If you experience a serious side effect, you or your doctor may send a report to the Food and Drug Administration's (FDA) MedWatch Adverse Event Reporting program online (http://www.fda.gov/Safety/MedWatch) or by phone (1-800-332-1088).
What should I know about storage and disposal of this medication?
Keep this medication in the container it came in, tightly closed, and out of reach of children. Store it at room temperature and away from excess heat and moisture (not in the bathroom).

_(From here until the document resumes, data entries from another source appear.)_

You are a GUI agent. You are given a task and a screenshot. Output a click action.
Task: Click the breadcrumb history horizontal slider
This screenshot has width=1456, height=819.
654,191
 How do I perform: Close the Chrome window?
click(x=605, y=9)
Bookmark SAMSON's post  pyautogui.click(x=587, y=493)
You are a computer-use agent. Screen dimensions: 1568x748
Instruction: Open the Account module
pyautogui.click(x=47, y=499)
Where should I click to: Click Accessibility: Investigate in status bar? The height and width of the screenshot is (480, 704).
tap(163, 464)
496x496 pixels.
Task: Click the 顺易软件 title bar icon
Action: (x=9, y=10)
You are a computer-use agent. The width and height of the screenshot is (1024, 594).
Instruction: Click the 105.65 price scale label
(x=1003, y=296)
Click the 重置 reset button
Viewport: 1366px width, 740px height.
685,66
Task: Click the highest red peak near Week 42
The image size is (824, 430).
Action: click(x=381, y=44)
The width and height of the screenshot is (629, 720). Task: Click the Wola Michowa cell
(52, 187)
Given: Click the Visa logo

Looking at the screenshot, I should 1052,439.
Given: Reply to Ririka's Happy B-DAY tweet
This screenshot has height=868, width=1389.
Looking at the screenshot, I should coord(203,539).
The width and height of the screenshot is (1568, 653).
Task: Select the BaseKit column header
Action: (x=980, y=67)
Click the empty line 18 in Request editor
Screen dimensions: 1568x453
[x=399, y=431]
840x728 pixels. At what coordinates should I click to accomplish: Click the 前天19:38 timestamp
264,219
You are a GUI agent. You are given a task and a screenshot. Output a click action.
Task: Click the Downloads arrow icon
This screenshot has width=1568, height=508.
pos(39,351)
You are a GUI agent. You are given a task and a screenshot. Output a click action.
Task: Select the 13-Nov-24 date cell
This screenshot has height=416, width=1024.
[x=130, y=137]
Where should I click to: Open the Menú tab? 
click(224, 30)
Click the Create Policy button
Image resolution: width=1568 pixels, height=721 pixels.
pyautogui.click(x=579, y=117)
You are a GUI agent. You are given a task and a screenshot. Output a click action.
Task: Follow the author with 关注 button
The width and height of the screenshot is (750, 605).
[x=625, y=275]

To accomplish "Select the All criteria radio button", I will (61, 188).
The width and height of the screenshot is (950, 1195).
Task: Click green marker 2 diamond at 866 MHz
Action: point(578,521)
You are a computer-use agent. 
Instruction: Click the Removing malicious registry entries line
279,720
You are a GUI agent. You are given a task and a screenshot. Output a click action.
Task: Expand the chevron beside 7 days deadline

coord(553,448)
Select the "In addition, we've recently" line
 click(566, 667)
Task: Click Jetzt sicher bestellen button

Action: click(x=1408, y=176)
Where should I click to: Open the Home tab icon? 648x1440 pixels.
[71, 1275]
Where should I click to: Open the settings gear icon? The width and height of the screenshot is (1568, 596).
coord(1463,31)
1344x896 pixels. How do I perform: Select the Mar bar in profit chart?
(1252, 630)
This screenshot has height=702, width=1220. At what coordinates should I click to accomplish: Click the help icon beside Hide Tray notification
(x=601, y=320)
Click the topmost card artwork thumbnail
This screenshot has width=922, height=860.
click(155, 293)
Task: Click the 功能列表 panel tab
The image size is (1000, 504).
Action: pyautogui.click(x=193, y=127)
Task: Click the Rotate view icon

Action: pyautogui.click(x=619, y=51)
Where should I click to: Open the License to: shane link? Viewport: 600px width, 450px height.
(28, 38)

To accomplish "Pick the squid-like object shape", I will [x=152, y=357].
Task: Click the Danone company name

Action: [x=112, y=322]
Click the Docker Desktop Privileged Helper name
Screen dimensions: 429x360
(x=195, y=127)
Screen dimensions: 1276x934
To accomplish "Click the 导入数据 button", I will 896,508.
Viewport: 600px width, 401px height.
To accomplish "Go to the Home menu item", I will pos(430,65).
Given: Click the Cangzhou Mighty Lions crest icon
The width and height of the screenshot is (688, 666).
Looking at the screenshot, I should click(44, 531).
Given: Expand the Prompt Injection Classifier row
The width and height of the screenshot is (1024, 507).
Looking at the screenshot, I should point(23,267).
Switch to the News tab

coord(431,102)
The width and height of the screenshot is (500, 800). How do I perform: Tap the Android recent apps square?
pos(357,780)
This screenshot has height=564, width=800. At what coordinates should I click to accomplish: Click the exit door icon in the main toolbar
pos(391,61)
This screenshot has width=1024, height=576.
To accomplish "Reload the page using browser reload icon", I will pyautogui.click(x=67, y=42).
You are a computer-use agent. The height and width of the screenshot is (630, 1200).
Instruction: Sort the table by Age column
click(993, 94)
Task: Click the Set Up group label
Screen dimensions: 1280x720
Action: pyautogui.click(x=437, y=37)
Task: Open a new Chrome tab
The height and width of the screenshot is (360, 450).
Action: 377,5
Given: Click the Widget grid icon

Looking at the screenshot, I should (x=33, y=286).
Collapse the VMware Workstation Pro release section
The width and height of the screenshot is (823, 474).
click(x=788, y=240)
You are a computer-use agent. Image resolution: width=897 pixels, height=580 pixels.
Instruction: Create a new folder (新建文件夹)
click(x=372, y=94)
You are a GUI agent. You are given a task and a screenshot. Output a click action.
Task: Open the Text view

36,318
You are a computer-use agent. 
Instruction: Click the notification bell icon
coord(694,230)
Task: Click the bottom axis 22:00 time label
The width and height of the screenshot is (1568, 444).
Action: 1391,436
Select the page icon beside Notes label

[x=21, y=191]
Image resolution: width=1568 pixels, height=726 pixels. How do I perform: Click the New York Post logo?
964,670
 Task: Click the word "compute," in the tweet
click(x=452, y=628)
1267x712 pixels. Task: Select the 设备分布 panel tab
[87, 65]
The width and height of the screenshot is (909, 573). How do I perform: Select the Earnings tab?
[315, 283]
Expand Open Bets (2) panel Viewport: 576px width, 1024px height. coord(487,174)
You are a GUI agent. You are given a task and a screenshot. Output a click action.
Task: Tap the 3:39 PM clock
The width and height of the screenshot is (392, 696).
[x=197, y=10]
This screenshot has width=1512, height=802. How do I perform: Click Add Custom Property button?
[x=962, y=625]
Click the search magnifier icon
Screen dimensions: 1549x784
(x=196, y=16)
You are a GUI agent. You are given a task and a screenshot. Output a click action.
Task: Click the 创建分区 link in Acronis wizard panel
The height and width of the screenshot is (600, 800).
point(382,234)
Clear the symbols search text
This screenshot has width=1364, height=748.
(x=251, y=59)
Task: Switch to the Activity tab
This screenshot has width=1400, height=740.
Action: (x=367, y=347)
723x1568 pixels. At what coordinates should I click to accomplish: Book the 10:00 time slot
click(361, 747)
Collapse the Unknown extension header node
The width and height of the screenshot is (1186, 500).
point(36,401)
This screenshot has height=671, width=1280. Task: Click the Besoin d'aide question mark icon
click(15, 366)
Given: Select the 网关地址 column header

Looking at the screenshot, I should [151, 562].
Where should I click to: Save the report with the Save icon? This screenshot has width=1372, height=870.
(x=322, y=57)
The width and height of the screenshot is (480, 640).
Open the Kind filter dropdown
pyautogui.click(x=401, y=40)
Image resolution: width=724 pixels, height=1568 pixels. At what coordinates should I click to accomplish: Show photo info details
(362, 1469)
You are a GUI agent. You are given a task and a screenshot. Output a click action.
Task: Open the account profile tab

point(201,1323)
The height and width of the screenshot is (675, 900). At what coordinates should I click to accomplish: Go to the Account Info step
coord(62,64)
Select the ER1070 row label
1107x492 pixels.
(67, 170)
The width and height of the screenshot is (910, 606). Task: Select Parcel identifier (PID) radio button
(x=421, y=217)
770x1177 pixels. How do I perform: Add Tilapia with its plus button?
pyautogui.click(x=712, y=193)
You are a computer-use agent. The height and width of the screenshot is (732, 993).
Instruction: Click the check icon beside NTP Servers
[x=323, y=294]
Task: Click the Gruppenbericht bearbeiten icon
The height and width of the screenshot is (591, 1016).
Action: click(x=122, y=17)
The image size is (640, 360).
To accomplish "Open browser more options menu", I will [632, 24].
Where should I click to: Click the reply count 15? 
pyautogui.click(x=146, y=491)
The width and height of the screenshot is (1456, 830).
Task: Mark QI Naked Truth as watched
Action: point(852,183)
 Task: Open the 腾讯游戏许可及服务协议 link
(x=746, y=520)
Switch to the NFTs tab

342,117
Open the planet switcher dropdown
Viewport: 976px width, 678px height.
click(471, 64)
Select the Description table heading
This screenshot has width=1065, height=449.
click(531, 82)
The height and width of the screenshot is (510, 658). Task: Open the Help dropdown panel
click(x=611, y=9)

It is important to keep all medication out of sight and reach of children as many containers (such as weekly pill minders and those for eye drops, creams, patches, and inhalers) are not child-resistant and young children can open them easily. To protect young children from poisoning, always lock safety caps and immediately place the medication in a safe location – one that is up and away and out of their sight and reach. http://www.upandaway.org
Unneeded medications should be disposed of in special ways to ensure that pets, children, and other people cannot consume them. However, you should not flush this medication down the toilet. Instead, the best way to dispose of your medication is through a medicine take-back program. Talk to your pharmacist or contact your local garbage/recycling department to learn about take-back programs in your community. See the FDA's Safe Disposal of Medicines website (http://goo.gl/c4Rm4p) for more information if you do not have access to a take-back program.
In case of emergency/overdose
In case of overdose, call the poison control helpline at 1-800-222-1222. Information is also available online at https://www.poisonhelp.org/help. If the victim has collapsed, had a seizure, has trouble breathing, or can't be awakened, immediately call emergency services at 911.
Symptoms of overdose may include the following:
- loss of consciousness
- slow or difficult breathing
What other information should I know?
Keep all appointments with your doctor.
Do not let anyone else take your medication. Temazepam is a controlled substance. Prescriptions may be refilled only a limited number of times; ask your pharmacist if you have any questions.
It is important for you to keep a written list of all of the prescription and nonprescription (over-the-counter) medicines you are taking, as well as any products such as vitamins, minerals, or other dietary supplements. You should bring this list with you each time you visit a doctor or if you are admitted to a hospital. It is also important information to carry with you in case of emergencies.